Entries shown:
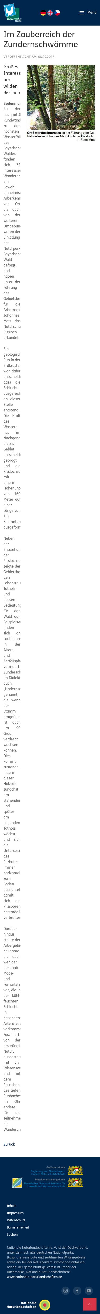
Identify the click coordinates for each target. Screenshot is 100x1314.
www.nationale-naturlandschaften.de (34, 1277)
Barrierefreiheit (18, 1227)
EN (50, 13)
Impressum (15, 1213)
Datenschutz (16, 1220)
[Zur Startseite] (12, 12)
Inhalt (11, 1206)
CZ (57, 13)
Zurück (9, 1144)
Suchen (12, 1235)
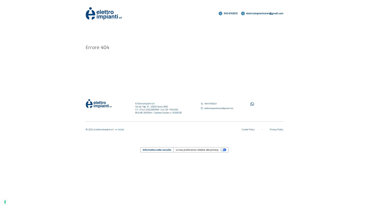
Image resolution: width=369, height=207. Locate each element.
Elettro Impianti (104, 13)
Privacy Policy (276, 129)
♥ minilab (119, 129)
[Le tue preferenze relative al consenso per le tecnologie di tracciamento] (5, 202)
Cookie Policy (248, 129)
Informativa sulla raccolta (157, 149)
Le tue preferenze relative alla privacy (197, 149)
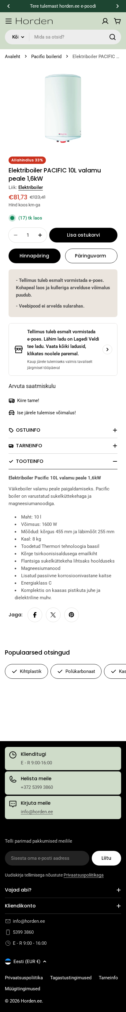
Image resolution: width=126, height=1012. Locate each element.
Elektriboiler (30, 187)
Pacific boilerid (46, 56)
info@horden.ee (37, 811)
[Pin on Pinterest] (71, 615)
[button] (8, 6)
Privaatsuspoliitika (24, 978)
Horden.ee (31, 1001)
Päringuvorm (90, 256)
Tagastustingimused (70, 978)
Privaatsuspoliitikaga (84, 875)
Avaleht (12, 56)
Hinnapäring (34, 256)
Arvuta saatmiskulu (32, 386)
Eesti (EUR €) (26, 961)
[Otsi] (112, 37)
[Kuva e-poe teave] (107, 349)
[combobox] (63, 37)
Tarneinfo (108, 978)
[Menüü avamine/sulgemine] (8, 21)
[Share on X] (53, 615)
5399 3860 (23, 932)
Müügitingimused (22, 989)
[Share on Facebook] (35, 615)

Exercise prompt:
Count the lines in the listing above that contain the string "preferenze", treating uppercase and lowercase letters as distinct. Reply with the number alone.

Finished exercise:
2